Zugleich zeigen die Texte, dass diese Suche nach Identität nicht immer einfach war. Viele der Autoren beschreiben, wie sie sich oft wie Fremde im eigenen Land gefühlt haben – nicht wirklich zugehörig zum „alten Osten“, den sie nur noch aus Erzählungen ihrer Eltern und Großeltern kennen, aber auch nicht ganz zuhause im „neuen Westen“, der ihnen zwar materiellen Wohlstand und Möglichkeiten bot, aber auch neue Erwartungen und Unsicherheiten mit sich brachte. In diesem Spannungsfeld zwischen Ost und West versuchen die Wende-Millennials, ihre eigene Position zu finden, oft mit dem Gefühl, dass die ostdeutsche Vergangenheit wie ein „Phantomschmerz“ in ihrem Leben weiterwirkt, obwohl sie längst in der modernen, globalisierten Welt angekommen sind.
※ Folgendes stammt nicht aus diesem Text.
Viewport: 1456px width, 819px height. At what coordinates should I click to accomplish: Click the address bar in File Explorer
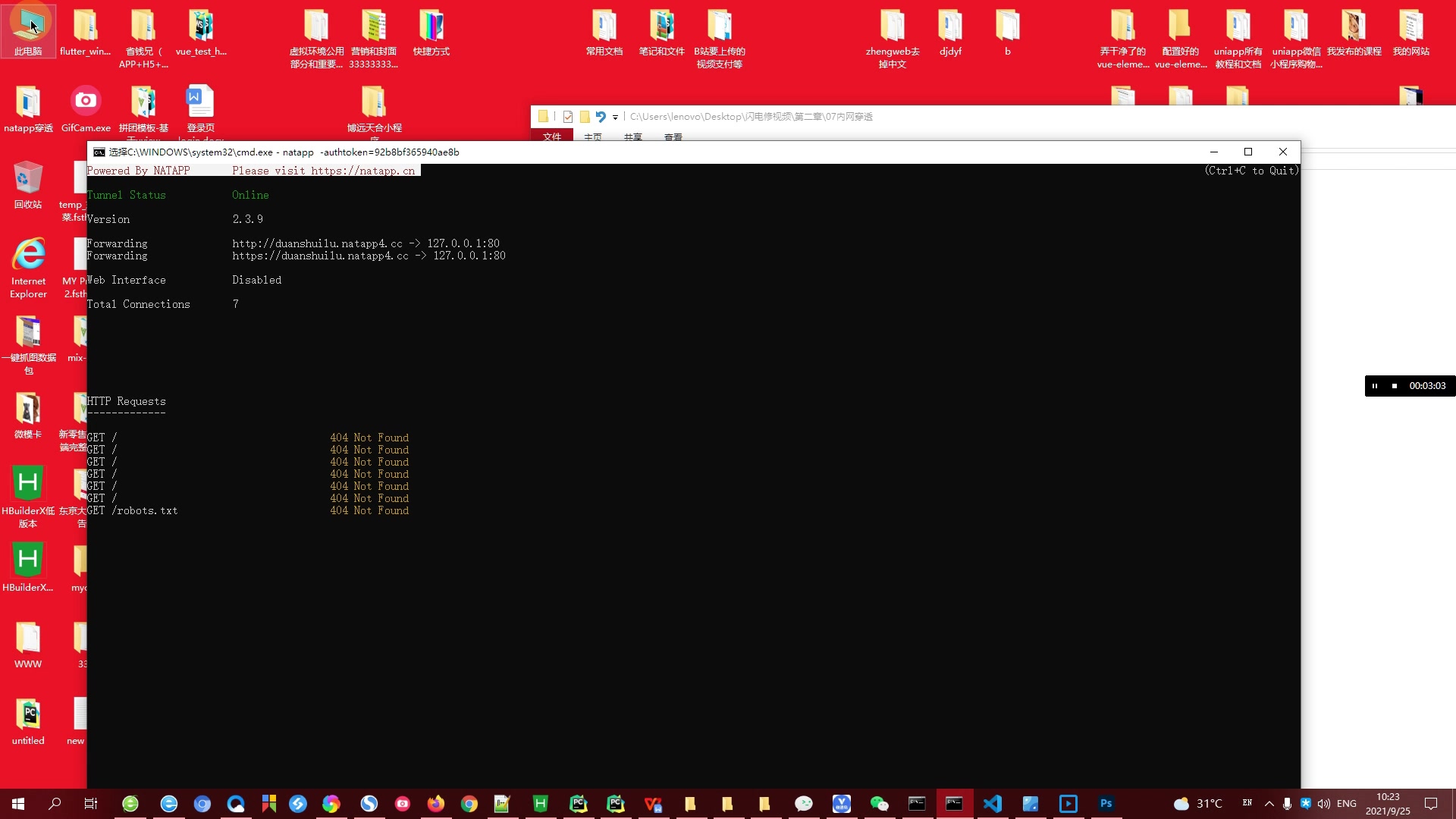coord(751,116)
Neben dieser kritischen Auseinandersetzung mit der Nachwendezeit schwingt in den Texten jedoch auch ein gewisser Stolz mit. Es ist der Stolz auf das, was ihre Generation aus den widrigen Umständen gemacht hat, die ihnen in den ersten Jahren nach der Wiedervereinigung begegneten. Die Unsicherheiten und Herausforderungen, die sie damals erlebten, haben sie zu einer widerstandsfähigen und anpassungsfähigen Generation gemacht, die in der Lage ist, die Gegensätze von Ost und West in sich zu vereinen und kritisch, aber auch mit einer gewissen Nachsicht zu betrachten.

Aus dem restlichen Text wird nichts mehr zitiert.